Can potassium citrate replace sodium bicarbonate and potassium chloride of oral rehydration solution?

M R Islam

Ninety four children aged less than 5 years with diarrhoeal dehydration and acidosis were treated randomly with either World Health Organisation (WHO) oral rehydration solution containing sodium chloride, potassium chloride, sodium bicarbonate and glucose or an oral solution with tripotassium citrate monohydrate replacing the sodium bicarbonate and potassium chloride in the WHO solution. Fifty five children (58%) were hypokalaemic (potassium less than 3.5 mmol/l) on admission. All but two in the citrate group were successfully treated. There were no significant differences in rehydration solution intake, stool output, gain in body weight, and fall in plasma specific gravity and haematocrit between the two treatment groups after 48 hours' treatment. Significant improvement in the serum potassium concentration was observed in the hypokalaemic children receiving potassium citrate solution compared with children receiving WHO solution after 24 and 48 hours' treatment.

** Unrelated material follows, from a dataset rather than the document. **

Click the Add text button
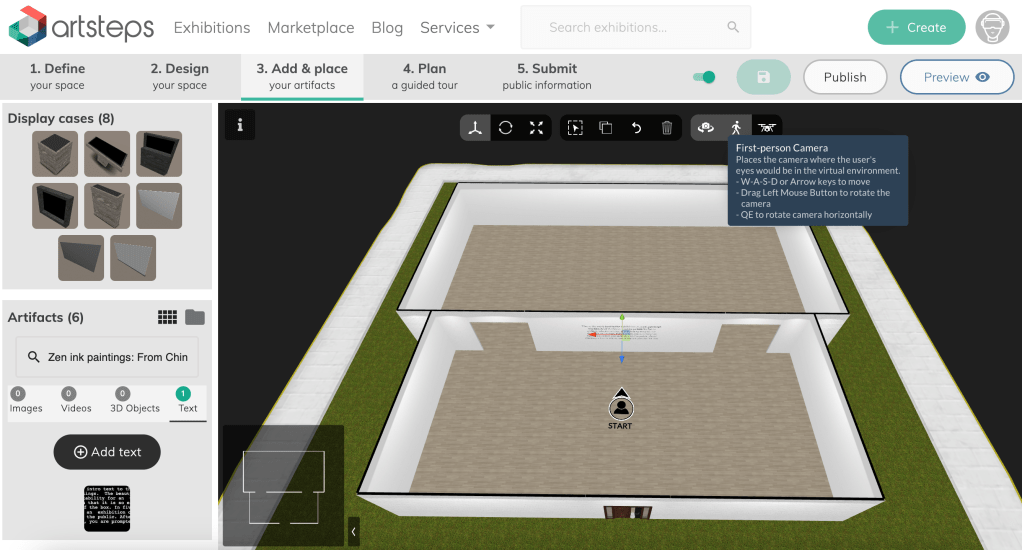 [x=107, y=452]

None developed hyperkalaemia. Although children receiving potassium citrate solution corrected their acidosis at a slower rate than the WHO solution group during the first 24 hours, by 48 hours satisfactory correction was observed in all. Tripotassium citrate can safely replace sodium bicarbonate and potassium chloride and may be the most useful and beneficial treatment for diarrhoea and associated hypokalaemia.